The exercise:
Please reproduce every row below word for word, leaving each line unchanged.

-------- Supplied material

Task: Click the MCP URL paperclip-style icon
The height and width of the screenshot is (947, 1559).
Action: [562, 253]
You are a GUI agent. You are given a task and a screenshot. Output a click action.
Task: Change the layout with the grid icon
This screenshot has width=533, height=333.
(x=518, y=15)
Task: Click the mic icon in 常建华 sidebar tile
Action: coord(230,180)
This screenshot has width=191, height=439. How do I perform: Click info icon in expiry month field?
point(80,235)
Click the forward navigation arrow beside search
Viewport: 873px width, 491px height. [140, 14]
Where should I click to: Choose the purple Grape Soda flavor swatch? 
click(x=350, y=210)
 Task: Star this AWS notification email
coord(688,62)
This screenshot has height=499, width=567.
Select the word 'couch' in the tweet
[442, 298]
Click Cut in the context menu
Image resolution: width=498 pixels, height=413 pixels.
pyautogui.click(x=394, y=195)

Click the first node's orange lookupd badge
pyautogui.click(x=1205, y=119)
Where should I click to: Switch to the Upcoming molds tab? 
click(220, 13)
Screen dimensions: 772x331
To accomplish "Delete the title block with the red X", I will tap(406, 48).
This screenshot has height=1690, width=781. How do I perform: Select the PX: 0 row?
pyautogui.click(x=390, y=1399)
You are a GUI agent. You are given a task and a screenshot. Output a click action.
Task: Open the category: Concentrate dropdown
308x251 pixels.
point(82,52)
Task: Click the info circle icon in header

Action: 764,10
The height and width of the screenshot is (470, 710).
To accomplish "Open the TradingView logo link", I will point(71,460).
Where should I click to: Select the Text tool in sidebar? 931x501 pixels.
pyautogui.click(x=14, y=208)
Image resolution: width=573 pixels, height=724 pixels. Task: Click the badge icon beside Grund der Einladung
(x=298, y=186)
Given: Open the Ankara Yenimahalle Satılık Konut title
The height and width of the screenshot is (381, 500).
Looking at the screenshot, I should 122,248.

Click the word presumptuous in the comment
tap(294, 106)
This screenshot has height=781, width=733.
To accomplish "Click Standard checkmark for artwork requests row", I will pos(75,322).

----------------

Task answer:
Task: Click the MCP URL paperclip-style icon
The height and width of the screenshot is (947, 1559).
Action: [562, 253]
You are a GUI agent. You are given a task and a screenshot. Output a click action.
Task: Change the layout with the grid icon
This screenshot has width=533, height=333.
(x=518, y=15)
Task: Click the mic icon in 常建华 sidebar tile
Action: coord(230,180)
This screenshot has width=191, height=439. How do I perform: Click info icon in expiry month field?
point(80,235)
Click the forward navigation arrow beside search
Viewport: 873px width, 491px height. [140, 14]
Where should I click to: Choose the purple Grape Soda flavor swatch? 
click(x=350, y=210)
 Task: Star this AWS notification email
coord(688,62)
This screenshot has height=499, width=567.
Select the word 'couch' in the tweet
[442, 298]
Click Cut in the context menu
Image resolution: width=498 pixels, height=413 pixels.
pyautogui.click(x=394, y=195)

Click the first node's orange lookupd badge
pyautogui.click(x=1205, y=119)
Where should I click to: Switch to the Upcoming molds tab? 
click(220, 13)
Screen dimensions: 772x331
To accomplish "Delete the title block with the red X", I will tap(406, 48).
This screenshot has height=1690, width=781. How do I perform: Select the PX: 0 row?
pyautogui.click(x=390, y=1399)
You are a GUI agent. You are given a task and a screenshot. Output a click action.
Task: Open the category: Concentrate dropdown
308x251 pixels.
point(82,52)
Task: Click the info circle icon in header

Action: 764,10
The height and width of the screenshot is (470, 710).
To accomplish "Open the TradingView logo link", I will point(71,460).
Where should I click to: Select the Text tool in sidebar? 931x501 pixels.
pyautogui.click(x=14, y=208)
Image resolution: width=573 pixels, height=724 pixels. Task: Click the badge icon beside Grund der Einladung
(x=298, y=186)
Given: Open the Ankara Yenimahalle Satılık Konut title
The height and width of the screenshot is (381, 500).
Looking at the screenshot, I should 122,248.

Click the word presumptuous in the comment
tap(294, 106)
This screenshot has height=781, width=733.
To accomplish "Click Standard checkmark for artwork requests row", I will pos(75,322).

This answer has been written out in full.